EXERCISE OBJECTIVE
Of the material below, only the lines from the line containing "Screen dimensions: 1185x362" down to the line containing "Task: Toggle sunlight across the landscape" belong in the answer, written out exactly.

MATERIAL FOR THIS EXERCISE
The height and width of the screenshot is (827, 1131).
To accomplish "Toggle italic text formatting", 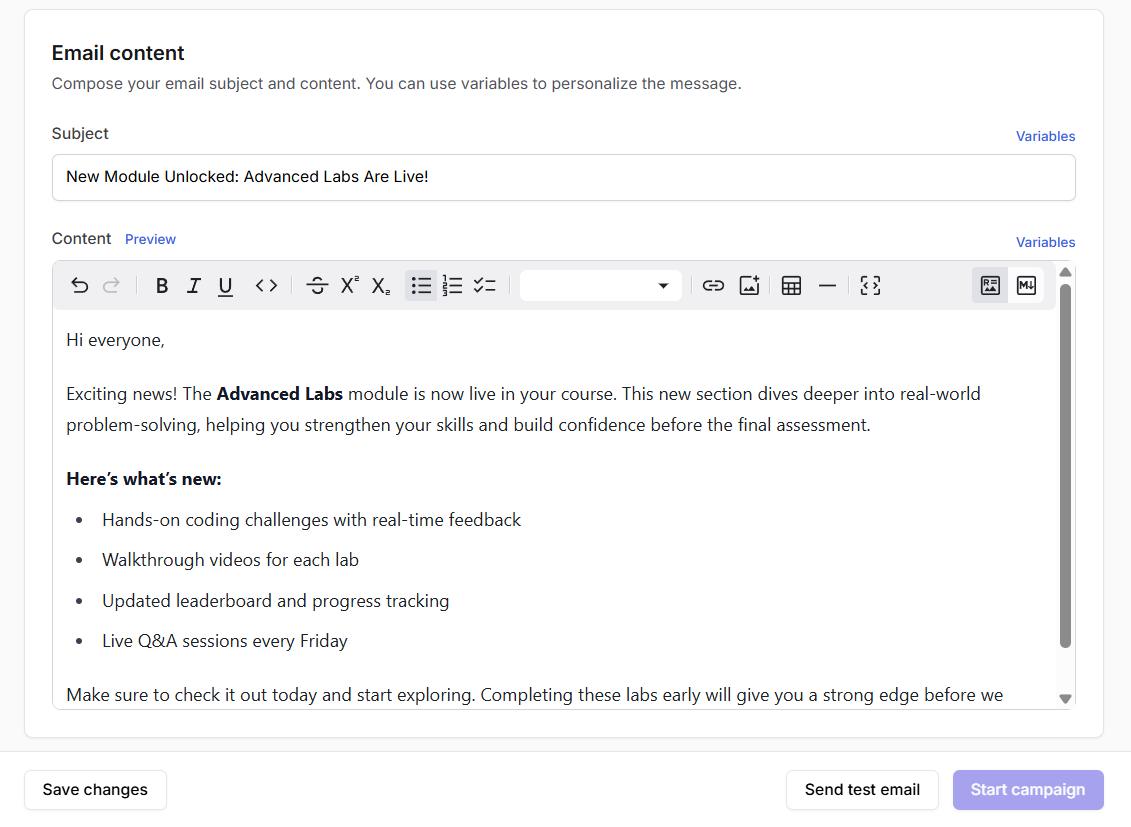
==
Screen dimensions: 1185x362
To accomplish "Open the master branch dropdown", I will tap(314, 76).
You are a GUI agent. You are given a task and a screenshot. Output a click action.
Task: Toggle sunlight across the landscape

TASK SOLUTION
Screen dimensions: 1185x362
To accomplish "Open the master branch dropdown", I will tap(314, 76).
You are a GUI agent. You are given a task and a screenshot. Output a click action.
Task: Toggle sunlight across the landscape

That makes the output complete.